En definitiva, tecnología que avanza y se concentra resultando un espléndido negocio. Prelación del mundo privado con sus principios, en desmedro del servicio público. Lo que nos lleva a pensar, reconociendo lo positivo de las innovaciones tecnológicas, en la necesidad de un análisis profundo ante usos inadecuados, de los que existen múltiples ejemplos.

Cabe la pregunta ¿nos están llevando hacia un modelo cultural único?
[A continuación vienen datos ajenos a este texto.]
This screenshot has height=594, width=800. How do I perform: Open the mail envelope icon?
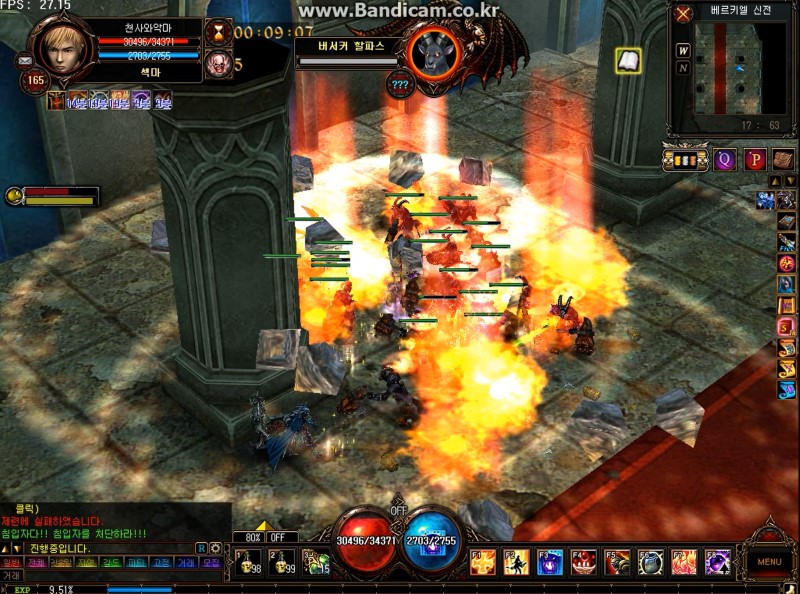click(x=24, y=60)
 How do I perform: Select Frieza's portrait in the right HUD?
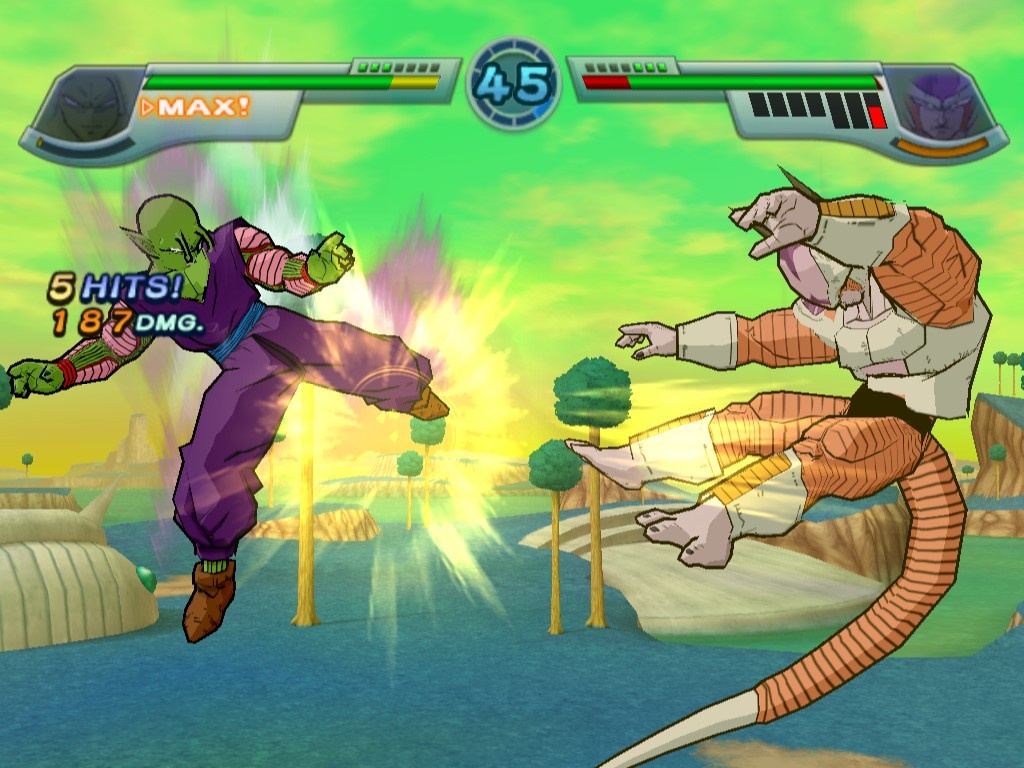point(937,103)
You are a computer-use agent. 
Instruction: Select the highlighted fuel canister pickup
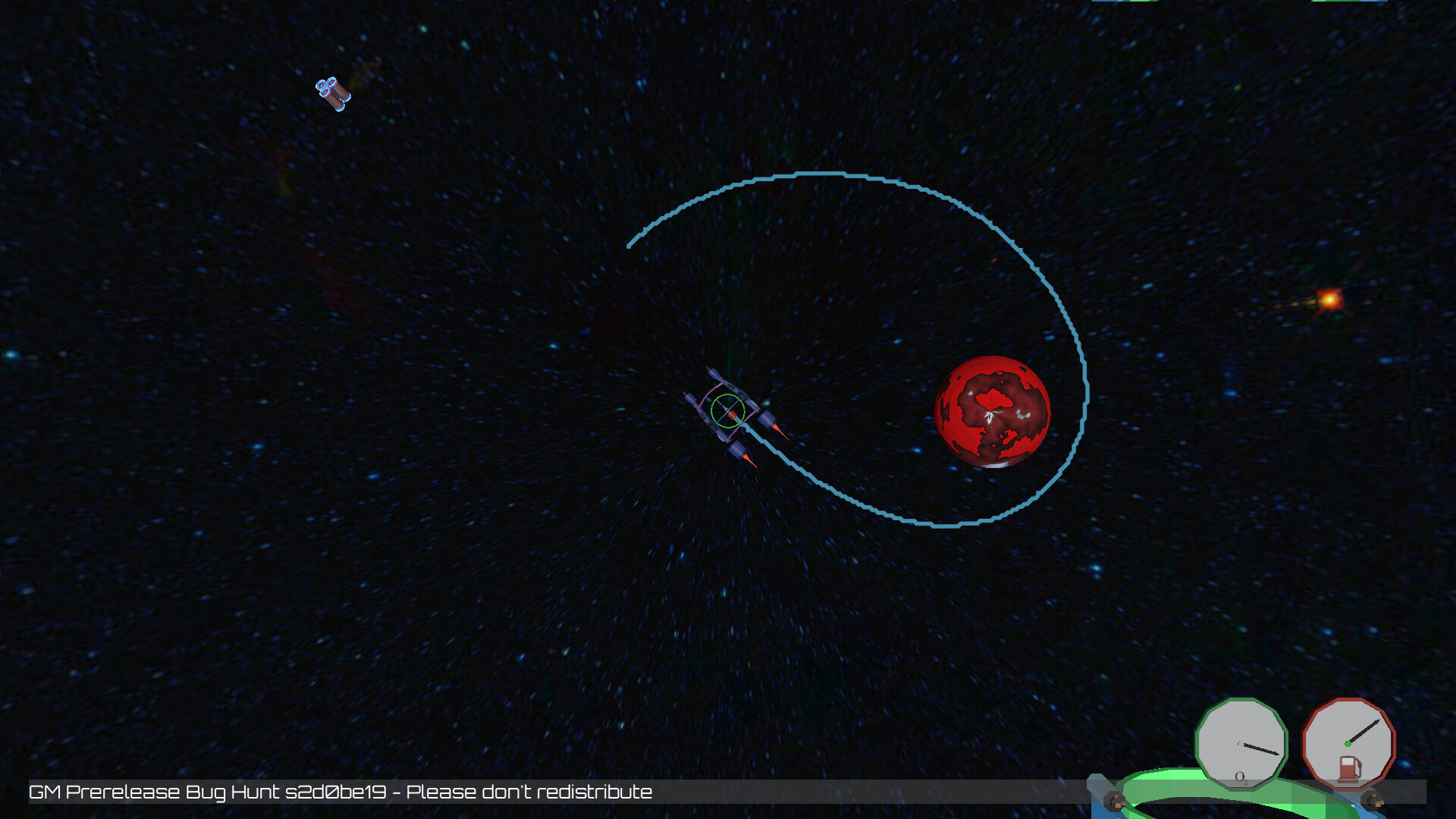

No en vano el Consejo de Derechos Humanos de la ONU en 2011, definió los Principios Rectores respecto de Empresas y Derechos Humanos, destinados a orientar las actividades de multinacionales, dentro de los cuales obviamente, surge el tema que hemos tratado, en el que en muchos casos el poder de las transnacionales ha superado al de los propios países. Por supuesto siempre tenemos presente lo que tantas veces hemos expresado: se dicen las cosas, y muchas veces no se cumplen o se demoran en demasía.